*WHAT IS BEING ASKED*: Please show every line from the entries that carries the word "page".

(Beginning of PROVIDED DATA)

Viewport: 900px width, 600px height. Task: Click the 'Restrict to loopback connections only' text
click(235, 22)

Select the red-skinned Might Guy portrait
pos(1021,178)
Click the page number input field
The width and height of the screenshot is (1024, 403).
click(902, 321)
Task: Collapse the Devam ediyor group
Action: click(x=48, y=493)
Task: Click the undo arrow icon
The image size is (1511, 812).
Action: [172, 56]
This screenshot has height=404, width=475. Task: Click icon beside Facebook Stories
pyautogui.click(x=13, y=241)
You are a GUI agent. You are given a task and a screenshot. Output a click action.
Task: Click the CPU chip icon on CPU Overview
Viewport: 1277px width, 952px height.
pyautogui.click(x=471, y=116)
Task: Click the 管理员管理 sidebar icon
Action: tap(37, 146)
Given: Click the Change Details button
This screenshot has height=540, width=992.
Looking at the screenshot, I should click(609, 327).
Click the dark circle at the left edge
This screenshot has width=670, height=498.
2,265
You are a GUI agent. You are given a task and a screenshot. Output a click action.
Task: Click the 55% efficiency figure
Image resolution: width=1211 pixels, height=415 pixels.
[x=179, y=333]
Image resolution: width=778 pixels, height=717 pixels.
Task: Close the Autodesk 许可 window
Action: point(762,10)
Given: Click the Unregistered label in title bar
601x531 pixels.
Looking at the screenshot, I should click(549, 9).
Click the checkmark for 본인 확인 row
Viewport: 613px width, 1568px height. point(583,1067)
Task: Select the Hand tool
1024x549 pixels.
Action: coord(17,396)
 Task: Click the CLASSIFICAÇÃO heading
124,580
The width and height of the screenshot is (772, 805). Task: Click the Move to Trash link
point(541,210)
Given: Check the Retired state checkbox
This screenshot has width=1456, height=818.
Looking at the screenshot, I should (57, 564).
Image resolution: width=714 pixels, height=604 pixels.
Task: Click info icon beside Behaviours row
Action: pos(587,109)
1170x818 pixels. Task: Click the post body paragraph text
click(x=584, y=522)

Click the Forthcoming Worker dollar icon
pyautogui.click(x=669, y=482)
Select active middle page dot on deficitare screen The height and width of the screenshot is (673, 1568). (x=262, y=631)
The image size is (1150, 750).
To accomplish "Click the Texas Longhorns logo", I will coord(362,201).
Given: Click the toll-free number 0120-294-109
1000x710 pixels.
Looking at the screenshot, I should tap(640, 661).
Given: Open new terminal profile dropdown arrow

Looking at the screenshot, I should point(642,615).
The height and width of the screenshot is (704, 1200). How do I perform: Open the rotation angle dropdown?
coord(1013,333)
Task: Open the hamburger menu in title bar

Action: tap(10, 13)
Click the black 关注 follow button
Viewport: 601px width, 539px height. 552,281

(End of PROVIDED DATA)

*SOLUTION TO THIS TASK*:
Click the page number input field
Select active middle page dot on deficitare screen The height and width of the screenshot is (673, 1568). (x=262, y=631)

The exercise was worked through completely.